__What to work on__: Reproduce verbatim the part of the records that opens with the line containing "Screen dimensions: 289x171" and runs through the end of the records, omitting the pictures.

§ §

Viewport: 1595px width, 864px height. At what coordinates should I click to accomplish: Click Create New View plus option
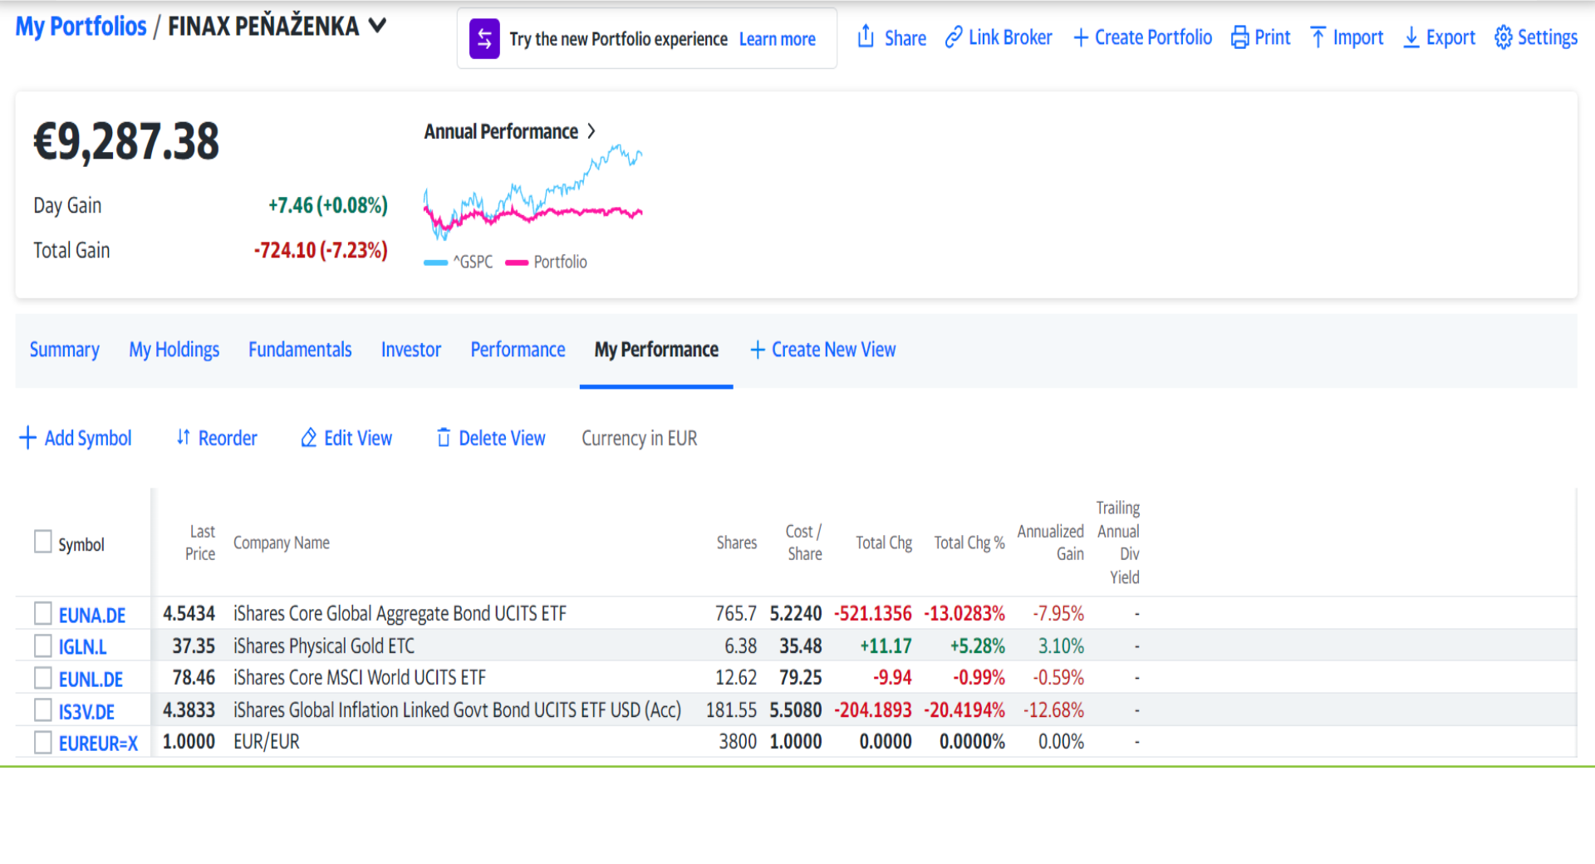click(x=822, y=350)
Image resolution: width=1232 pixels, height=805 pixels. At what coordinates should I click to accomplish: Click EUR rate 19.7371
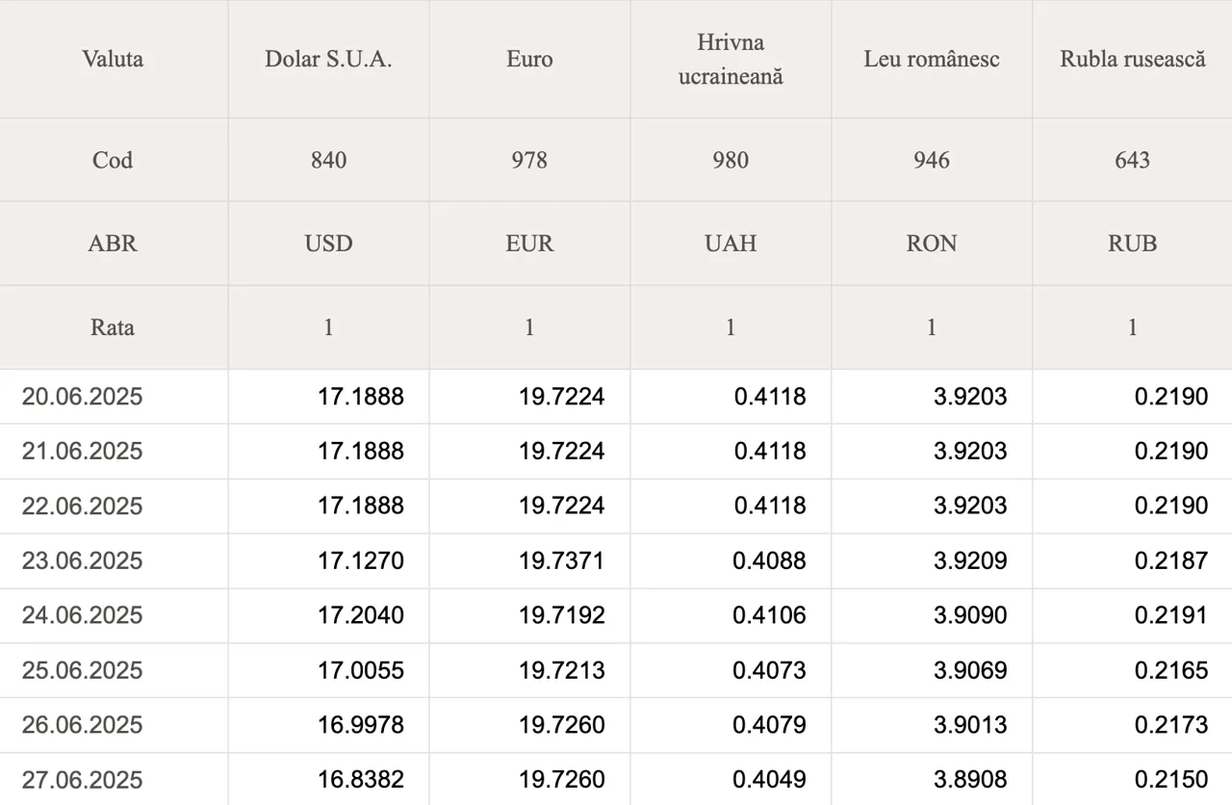(561, 560)
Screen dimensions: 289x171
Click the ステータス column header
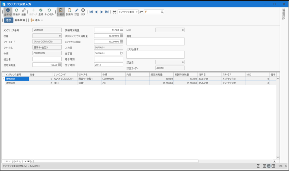[x=233, y=75]
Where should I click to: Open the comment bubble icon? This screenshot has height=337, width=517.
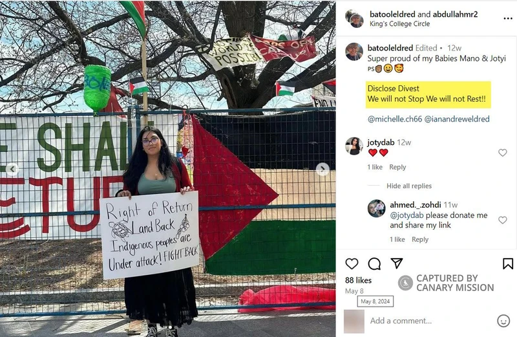[x=374, y=264]
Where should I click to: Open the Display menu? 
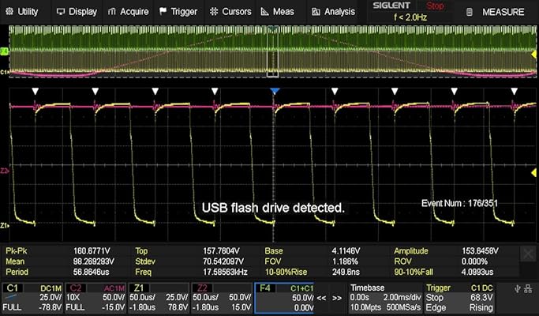(x=77, y=12)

§ §

__Answer below__:
Screen dimensions: 289x171
Click the ステータス column header
[x=233, y=75]
Where should I click to: Open the comment bubble icon? This screenshot has height=337, width=517.
[x=374, y=264]
Where should I click to: Open the Display menu? 
(x=77, y=12)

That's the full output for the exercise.